Gaza Truce Talks In Cairo As Heavy Fighting Rages
Mediators in Cairo made a renewed push for a Gaza ceasefire, but differences remained as fighting raged on in the Palestinian territory gripped by desperate food shortages.
US, Qatari and Hamas envoys travelled to Cairo for the latest effort towards a six-week truce, stepped-up aid deliveries and the exchange of hostages for Palestinian prisoners.
But sticking points remained, including a Hamas demand that the Israeli armed forces entirely withdraw from the Gaza Strip after almost five months of devastating war.
And Israel, which has so far announced no plans to join the Egypt talks, has demanded Hamas provide it with a list of all 130 remaining captives, including more than 30 it fears are dead.
Despite the latest push to halt the fighting sparked by Hamas's October 7 attack on Israel, Israeli bombing and urban combat again rocked Gaza, home to 2.4 million people, most of whom have been displaced.
Another 90 Palestinians were killed within 24 hours, said Hamas-ruled Gaza's health ministry, which put the war's overall death toll at 30,410, mostly women and children.
Two of the latest victims, twin babies Naeem and Wissam Abu Anza, were buried on Sunday as their mother Rania wept in agony, an AFP photographer said.
A relative, Shehda Abu Anza, said "only civilians" were in the house when it was bombed, killing 14 members of one family.
"All of them were sleeping when suddenly a missile hit and destroyed the whole house," he told AFP as residents searched the rubble with their bare hands, for bodies and also to salvage scarce food.
An Israeli siege on Gaza has sparked dire warnings from the United Nations of famine, leading the United States to start airdropping food rations into Gaza on Saturday.
Jordan and some other countries have already done so.
At least 16 children have died of malnutrition in recent days as "famine spreads" in Gaza's north, said health ministry spokesman Ashraf al-Qudra.

> [THINGS TO DO]
1. From the article on the Gaza truce talks, list every person it names.
2. Answer from the Gaza truce article:
(a) How long a truce were the envoys in Cairo working toward?
(b) How many remaining captives must Hamas list, according to Israel's demand?
(c) How many children have died of malnutrition in recent days, according to the health ministry spokesman?
3. Continue the article on the Gaza truce talks, starting after its final sentence.

> [RECORDS PROVIDED]
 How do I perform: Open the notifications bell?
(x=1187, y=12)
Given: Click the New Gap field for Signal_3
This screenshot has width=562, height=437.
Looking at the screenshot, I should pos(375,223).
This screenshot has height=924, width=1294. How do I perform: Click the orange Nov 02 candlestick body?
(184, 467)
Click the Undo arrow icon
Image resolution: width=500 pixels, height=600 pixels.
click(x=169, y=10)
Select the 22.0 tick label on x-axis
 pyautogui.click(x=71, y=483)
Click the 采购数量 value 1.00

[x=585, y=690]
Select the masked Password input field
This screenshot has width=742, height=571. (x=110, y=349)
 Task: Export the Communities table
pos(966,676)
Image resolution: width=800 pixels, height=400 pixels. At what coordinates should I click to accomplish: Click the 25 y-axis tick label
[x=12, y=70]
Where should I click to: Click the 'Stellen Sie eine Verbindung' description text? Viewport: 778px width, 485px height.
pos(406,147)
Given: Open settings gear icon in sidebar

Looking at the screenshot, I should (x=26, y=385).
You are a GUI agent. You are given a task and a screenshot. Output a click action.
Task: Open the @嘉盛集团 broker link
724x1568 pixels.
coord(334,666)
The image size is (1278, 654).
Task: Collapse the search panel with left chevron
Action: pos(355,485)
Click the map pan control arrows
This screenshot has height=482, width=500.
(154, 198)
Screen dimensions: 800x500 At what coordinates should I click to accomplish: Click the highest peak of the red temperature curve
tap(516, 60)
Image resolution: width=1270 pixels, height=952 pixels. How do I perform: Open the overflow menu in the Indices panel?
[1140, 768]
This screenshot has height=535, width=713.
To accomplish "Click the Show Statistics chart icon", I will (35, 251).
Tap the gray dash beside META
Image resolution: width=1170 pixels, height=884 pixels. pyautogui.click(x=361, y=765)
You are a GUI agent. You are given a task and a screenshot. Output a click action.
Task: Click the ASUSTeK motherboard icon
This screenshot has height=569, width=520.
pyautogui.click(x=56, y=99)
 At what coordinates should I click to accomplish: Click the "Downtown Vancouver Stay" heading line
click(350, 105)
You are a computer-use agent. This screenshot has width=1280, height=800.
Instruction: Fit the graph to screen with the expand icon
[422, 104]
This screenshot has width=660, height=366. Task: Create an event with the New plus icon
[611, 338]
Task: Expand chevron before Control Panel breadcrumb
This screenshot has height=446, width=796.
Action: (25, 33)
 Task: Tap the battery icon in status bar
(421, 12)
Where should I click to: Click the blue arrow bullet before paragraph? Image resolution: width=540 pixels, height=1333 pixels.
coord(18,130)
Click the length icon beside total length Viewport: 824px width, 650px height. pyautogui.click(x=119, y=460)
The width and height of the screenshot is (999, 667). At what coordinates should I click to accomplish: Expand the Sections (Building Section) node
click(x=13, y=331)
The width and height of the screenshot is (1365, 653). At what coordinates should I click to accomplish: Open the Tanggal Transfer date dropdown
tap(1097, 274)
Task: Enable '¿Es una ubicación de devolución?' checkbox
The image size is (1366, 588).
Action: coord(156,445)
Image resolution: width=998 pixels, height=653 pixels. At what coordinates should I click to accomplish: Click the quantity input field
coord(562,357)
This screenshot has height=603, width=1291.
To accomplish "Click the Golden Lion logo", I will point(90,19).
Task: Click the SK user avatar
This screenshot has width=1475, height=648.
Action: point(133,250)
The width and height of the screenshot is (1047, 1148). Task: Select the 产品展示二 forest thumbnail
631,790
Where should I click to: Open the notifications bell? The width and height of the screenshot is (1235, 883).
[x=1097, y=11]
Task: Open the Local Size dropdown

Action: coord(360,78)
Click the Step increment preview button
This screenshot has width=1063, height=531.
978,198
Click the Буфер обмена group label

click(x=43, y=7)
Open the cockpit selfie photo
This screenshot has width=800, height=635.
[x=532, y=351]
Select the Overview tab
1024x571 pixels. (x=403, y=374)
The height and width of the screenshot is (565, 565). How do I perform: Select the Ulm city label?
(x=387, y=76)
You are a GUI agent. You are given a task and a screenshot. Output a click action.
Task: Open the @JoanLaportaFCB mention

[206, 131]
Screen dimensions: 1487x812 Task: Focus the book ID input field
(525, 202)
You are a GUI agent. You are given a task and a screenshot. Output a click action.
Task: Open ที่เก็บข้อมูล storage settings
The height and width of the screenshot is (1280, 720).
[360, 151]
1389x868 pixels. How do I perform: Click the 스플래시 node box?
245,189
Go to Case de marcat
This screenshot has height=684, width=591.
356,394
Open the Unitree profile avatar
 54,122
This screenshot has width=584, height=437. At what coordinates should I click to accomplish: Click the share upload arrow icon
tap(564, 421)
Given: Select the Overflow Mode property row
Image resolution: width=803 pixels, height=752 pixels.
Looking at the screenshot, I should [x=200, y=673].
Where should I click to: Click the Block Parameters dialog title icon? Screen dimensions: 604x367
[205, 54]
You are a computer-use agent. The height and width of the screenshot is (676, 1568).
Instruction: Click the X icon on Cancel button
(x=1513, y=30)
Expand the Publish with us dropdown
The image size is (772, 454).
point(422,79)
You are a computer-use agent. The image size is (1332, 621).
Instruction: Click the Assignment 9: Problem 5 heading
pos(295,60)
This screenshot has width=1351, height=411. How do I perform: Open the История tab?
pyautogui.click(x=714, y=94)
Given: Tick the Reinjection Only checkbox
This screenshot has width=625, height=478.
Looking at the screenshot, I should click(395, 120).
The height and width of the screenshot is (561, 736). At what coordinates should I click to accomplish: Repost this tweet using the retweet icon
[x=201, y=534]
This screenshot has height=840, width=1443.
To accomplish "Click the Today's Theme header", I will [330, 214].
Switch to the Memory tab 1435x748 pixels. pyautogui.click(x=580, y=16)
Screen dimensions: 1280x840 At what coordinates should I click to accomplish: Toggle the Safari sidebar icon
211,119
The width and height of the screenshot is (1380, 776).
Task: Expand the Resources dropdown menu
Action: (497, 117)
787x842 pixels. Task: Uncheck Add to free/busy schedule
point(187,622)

> [RESPONSES]
1. Naeem Abu Anza, Wissam Abu Anza, Rania, Shehda Abu Anza, Ashraf al-Qudra

2.
(a) Six weeks
(b) 130
(c) At least 16

3.
Gaza's desperation was grimly highlighted last Thursday when more than 100 people were killed in chaotic scenes around a convoy of aid trucks.
Gaza health officials said Israeli forces opened fire into the crowd, causing a "massacre", while Israel's army said most victims were trampled or hit by trucks in a chaotic crush for food aid.
Armed forces spokesman Rear Admiral Daniel Hagari said an initial review "has indicated that following the warning shots fired to disperse the stampede... several looters approached our forces and posed an immediate threat to them".
Troops then fired "towards several individuals", Hagari said, adding that an "independent" army body would launch an investigation.
A UN team that visited some of the wounded in Gaza City's Al-Shifa Hospital on Friday saw a "large number of gunshot wounds", said UN chief Antonio Guterres's spokesman Stephane Dujarric.
The war broke out on October 7 with an unprecedented Hamas attack on southern Israel that resulted in the deaths of about 1,160 people, mostly civilians, according to an AFP tally of official figures, and saw 250 hostages taken.
Israel's military on Sunday announced the death of one more soldier in Gaza, bringing to 246 the number killed since ground operations began on October 27.
In the worst ever Gaza war, more air strikes hit southern Rafah and Khan Yunis overnight, and the Hamas government media office reported intense tank shelling in northern Gaza.
The Israeli military reported hitting about 50 targets including "underground terrorist infrastructure".
The UN Security Council on Friday voiced concern over Gaza's "alarming levels of acute food insecurity" and urged "the immediate, rapid, safe, sustained and unhindered delivery of humanitarian assistance at scale".
Pope Francis called for Gaza civilians to be given "safe access to the humanitarian aid they urgently need", telling the faithful at the Vatican that he supports an "immediate ceasefire" and hostage release.
Mediators have been scrambling to lock in a truce before Ramadan, the Muslim fasting month that begins in around one week.
Envoys from the United States, Qatar and Hamas have arrived in Cairo, Egyptian state-linked media reported Sunday.
Washington regards Hamas as a "terrorist" organisation, and in previous talks Egyptian officials have acted as intermediaries.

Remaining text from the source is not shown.